Education’s second power is that it is foundational for reinforcing social development of people. This is beyond obey/disobey for the sake of getting through the day. There are rules to follow for order and there are unwritten relational rules that can only be learned through interaction. Learning how to negotiate and operate with peers and superiors, to problem solve disagreements over who hit who or who had the ball first is fundamental. Armed with both, we should be able to move the ball forward in financial literacy for children in helping them understand key aspects of the financial world they live in and know how to be socialized around money.

The state of Florida recently became the first state to mandate and implement financial education as part of their education curriculum. My hope is that this is the first domino of many to fall in order to bring this type of teaching to schools. But the question remains about what aspects of financial life we should teach children. I have yet to review any curriculum proposed by Florida but I have a sense that there are some key overarching and helpful concepts.

A simple survey done a couple years ago and reported on by cnbc stated that 2/3 of Americans are confused about what their 401k actually is. That is alarming given the 401k’s prominence and how many Americans are solely relying on it. It is also not surprising since most people I have worked with do not quite understand employee sponsored plans, understand their basic mechanics or what options they have within them.

Where most adults find themselves today is not having enough time and not having enough money to alter their course. That is a problem and the whole aim of this work. Children have time! To show kids how valuable time is for money may be one of the singular greatest things we can teach them in regards to financial literacy.

The power of time is connected to the power of compounding interest.

This is where practical mathematics lives and the mathematics that will be most valuable for students to learn and learn early! How compounding works is one aspect as well as assisting with looking at fixed returns and varied returns on your money to help kids know the difference and not be led astray by gurus, tik tok or worse.

These two laws have broad sweeping application into areas of money growth, how interest on loans, debts or credit cards works, as well as understanding inflation and its impact on the rising cost of goods and services. All of this can be part of getting the next generation and the next more equipped and financially literate.
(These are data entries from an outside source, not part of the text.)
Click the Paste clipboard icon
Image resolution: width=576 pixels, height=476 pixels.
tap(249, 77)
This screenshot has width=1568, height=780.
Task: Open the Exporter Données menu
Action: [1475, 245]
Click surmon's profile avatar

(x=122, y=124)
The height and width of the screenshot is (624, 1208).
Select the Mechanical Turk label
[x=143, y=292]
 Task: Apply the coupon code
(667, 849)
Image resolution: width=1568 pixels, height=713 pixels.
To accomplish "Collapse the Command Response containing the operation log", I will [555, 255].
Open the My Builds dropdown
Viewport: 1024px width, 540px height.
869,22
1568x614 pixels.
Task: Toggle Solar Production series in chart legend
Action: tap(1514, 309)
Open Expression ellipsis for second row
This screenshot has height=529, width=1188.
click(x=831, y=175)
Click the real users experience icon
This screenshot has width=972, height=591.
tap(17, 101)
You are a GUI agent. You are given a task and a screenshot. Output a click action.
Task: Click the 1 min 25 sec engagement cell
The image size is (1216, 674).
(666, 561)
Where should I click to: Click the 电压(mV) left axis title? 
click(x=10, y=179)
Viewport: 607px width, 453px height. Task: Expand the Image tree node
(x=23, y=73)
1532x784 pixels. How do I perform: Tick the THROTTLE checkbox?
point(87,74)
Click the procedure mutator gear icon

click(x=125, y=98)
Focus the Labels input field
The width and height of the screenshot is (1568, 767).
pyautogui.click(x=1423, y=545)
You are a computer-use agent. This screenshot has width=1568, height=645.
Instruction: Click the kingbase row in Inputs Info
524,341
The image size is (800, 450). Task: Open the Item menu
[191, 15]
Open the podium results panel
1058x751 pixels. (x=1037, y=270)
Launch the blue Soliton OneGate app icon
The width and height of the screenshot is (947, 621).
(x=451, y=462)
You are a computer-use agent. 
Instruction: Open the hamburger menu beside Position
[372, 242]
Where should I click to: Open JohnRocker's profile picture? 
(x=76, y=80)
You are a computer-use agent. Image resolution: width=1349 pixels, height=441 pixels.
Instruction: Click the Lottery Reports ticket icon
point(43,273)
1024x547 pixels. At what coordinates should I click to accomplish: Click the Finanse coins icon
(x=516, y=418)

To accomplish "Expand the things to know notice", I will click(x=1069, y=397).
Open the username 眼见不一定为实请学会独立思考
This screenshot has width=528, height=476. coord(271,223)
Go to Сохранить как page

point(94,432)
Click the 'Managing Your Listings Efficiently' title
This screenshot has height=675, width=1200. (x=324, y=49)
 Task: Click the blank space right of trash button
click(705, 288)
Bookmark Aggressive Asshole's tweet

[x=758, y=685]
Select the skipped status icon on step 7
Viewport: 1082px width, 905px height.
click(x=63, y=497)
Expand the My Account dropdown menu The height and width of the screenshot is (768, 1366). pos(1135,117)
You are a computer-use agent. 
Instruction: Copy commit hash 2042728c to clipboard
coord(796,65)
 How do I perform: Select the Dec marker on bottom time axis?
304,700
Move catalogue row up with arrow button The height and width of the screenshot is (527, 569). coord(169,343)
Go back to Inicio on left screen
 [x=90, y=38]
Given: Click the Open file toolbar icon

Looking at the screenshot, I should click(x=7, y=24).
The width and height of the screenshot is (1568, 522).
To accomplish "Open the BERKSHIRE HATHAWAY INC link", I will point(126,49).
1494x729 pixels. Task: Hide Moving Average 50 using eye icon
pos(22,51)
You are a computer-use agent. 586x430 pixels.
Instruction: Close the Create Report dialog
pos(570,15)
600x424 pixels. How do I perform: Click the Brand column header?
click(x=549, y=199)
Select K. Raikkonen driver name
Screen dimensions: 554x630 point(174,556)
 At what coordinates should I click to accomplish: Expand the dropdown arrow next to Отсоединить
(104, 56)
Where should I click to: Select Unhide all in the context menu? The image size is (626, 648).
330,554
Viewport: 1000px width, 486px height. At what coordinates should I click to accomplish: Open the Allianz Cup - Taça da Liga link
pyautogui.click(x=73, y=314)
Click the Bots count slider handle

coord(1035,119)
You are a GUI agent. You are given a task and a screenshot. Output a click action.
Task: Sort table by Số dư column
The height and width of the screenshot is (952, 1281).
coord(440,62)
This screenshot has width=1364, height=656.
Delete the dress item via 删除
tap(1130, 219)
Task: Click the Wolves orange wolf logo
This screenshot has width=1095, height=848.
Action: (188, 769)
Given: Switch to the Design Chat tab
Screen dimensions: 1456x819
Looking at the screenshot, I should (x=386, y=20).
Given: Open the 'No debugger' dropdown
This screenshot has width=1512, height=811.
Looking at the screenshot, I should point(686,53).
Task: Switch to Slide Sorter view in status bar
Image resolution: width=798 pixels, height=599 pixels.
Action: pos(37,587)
Beyond the practical aspects that a foundational financial literacy base can provide young adults, I see it having broader psychological significance and being part of the remedy to financial anxiety. The anxiety appears to come from two places, the taboo nature of talking about money and the general worry - not knowing what to do or if you’re doing the right thing. Not only are we unsure but we also don’t talk about it. That doubling down is not physiologically helpful. Teaching about money can help with both especially given the rising rates of anxiety within our young people today.